→ Work to complete: Leave out the lines before the one with "At what coordinates"; output that line and all remaining lines of the records exactly.

[Stored records]
= = =

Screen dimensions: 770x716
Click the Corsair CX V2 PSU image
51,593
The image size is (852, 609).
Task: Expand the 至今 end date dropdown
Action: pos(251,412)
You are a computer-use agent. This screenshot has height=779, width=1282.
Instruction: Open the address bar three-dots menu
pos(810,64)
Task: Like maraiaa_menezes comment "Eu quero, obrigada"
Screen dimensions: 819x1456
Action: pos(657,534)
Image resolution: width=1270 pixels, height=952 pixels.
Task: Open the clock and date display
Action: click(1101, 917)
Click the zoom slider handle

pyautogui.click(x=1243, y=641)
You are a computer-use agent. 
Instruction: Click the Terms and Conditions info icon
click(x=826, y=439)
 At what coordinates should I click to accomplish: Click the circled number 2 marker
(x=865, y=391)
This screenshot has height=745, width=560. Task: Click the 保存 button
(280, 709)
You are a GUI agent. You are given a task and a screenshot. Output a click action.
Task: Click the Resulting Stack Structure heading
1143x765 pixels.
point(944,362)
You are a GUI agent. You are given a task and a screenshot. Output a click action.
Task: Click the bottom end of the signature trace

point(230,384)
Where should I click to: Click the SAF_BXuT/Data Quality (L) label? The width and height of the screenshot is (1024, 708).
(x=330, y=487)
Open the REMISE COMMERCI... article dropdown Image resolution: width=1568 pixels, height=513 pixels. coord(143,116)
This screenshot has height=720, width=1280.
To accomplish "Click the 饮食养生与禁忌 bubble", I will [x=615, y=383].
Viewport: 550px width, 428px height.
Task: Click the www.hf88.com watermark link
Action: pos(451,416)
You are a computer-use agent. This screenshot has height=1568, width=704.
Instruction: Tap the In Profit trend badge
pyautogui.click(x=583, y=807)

= = =

→ Written solution:
 At what coordinates should I click to accomplish: Click the circled number 2 marker
(x=865, y=391)
This screenshot has height=745, width=560. Task: Click the 保存 button
(280, 709)
You are a GUI agent. You are given a task and a screenshot. Output a click action.
Task: Click the Resulting Stack Structure heading
1143x765 pixels.
point(944,362)
You are a GUI agent. You are given a task and a screenshot. Output a click action.
Task: Click the bottom end of the signature trace

point(230,384)
Where should I click to: Click the SAF_BXuT/Data Quality (L) label? The width and height of the screenshot is (1024, 708).
(x=330, y=487)
Open the REMISE COMMERCI... article dropdown Image resolution: width=1568 pixels, height=513 pixels. coord(143,116)
This screenshot has height=720, width=1280.
To accomplish "Click the 饮食养生与禁忌 bubble", I will [x=615, y=383].
Viewport: 550px width, 428px height.
Task: Click the www.hf88.com watermark link
Action: pos(451,416)
You are a computer-use agent. This screenshot has height=1568, width=704.
Instruction: Tap the In Profit trend badge
pyautogui.click(x=583, y=807)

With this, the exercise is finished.